Starting sometime between the ages of 3 and 7, we are all asked the same question; What do you want to be when you grow up? Sometime between the day we are first asked this question and the first time we purchase an alcoholic beverage legally, we all answer this question. Some of us, inspired by an event, a hero, or something we are really interested in, figure this out at a young age. Meanwhile, others answer this question later on, after a year or two in college with an “undeclared” major.
Whether we answer this question at the age of 5 or 20, we all determine “what we want to be” believing that we have some kind of final answer to this question. One of the biggest surprises that we all encounter in the adult world is that “What do you want to be when you grow up?” is a question that we never stop answering. Sure, some of us may spend up to a few years at a time in a sort of steady-state, remaining in one place. But, eventually, inevitably, some form of change, or opportunity for a change, will come our way, requiring us to revisit the question.
I actually learned this fact years ago, when I was actually given two different options for where to take my career by a former boss. So, the fact that I am currently approaching a crossroads that may take me down a different career path, to a different location, or both, does not come as a complete shocker to me.

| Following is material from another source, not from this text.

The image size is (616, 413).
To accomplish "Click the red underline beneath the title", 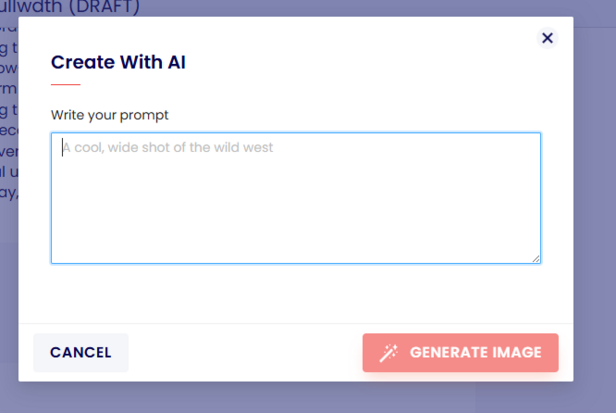I will 65,85.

While not surprised, there is still plenty to think about, and sometimes the best thinking is done in another setting.
A common scene in the movies (and on TV) is for one of the main characters to absorb recent events and ponder what they are to do next while overlooking their city’s skyline. This is a scene I reenacted somewhat accidentally today when I discovered the best view of the Denver skyline I have seen to date from a place called Mount Galbraith.

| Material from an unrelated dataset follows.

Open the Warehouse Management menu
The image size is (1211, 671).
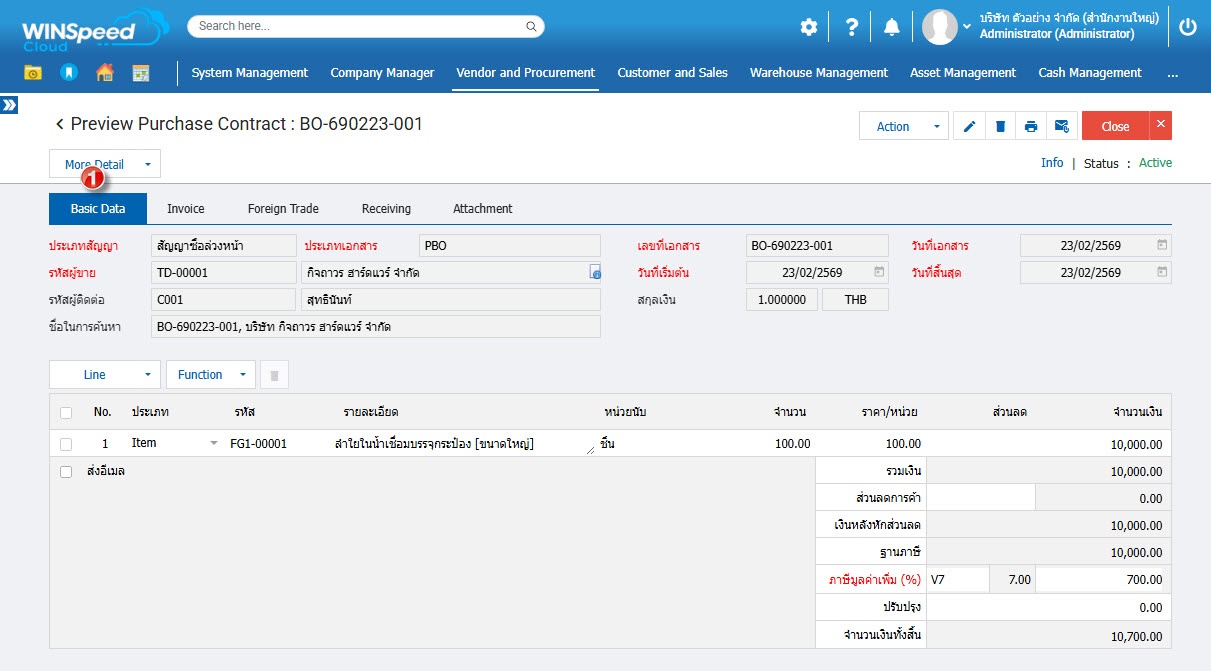coord(818,73)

Mount Galbraith is located just to the west of the town of Golden, Colorado. With a peak at only 7,260 feet, hiking to the top is not challenging. The vertical climb from the parking lot probably does not even reach 1,000 feet. For someone looking to hike in Colorado with no prior hiking experience, this may be a good choice. Unlike other trails near Golden, there is no mountain biking permitted on these trails, and the trails are significantly less crowded than any of the trails near Boulder.
I do not know why I came to this park today. I had a lot on my mind today, and needed to get away from the distractions that often disrupt my thought process; in particular YouTube, the internet, and the Olympics. So, I pretty much just got in the car and started to drive with no plan whatsoever. Before I knew it, I was approaching Golden, and I had remembered seeing a sign for some kind of hiking trail on the way to Golden Gate Canyon State Park. Knowing that in the month of February it is always safer to stay at lower elevations (this is due to both wind and snow pack), I decided at the last minute to stop.
I also made my Siberian Husky come along for the ride, but she seemed to enjoy it. This is probably the closest I will ever come to getting a picture of my dog overlooking a city skyline, something that I think makes for a neat picture. In fact, I think Dogs Overlooking Skylines would make for an awesome calender. 12 different cities, 12 different dog breeds. If someone made it, I would buy one for sure!
Today I followed my instinct, and I did what countless movie and TV characters have done; find a good view of the city skyline and ponder what is going on in my life. I’m guessing most people feel that when they come to a place like this they are taking a step back from life, and looking at what is going on from above. It almost feels as if we are taking a big-picture omnipresent view of day-to-day life when we observe from a place like this. While on a typical day, we are looking at one particular block, one building, or even one desk. Coming to a place like this, the entire city, as well as many places around it, all come into view. It is natural for this view to prompt anyone to look at the big picture.
And, it is time to apply this big picture view to that age old question. What do you want to be when you grow up? Or, for those of us that are already grown up, we can more simply say, what do you want to be? Whenever anyone asks or answers this question, it seems like the discussion always revolves 100% around jobs and careers. But, there is more to who someone is than their career. Maybe you want to be the person your friends can depend on? Maybe you want to travel and have some interesting experiences? Or maybe you just want to have a balanced life? When it comes to “what you want to be”, ambitions like these are a valid part of the discussion and should not be ignored.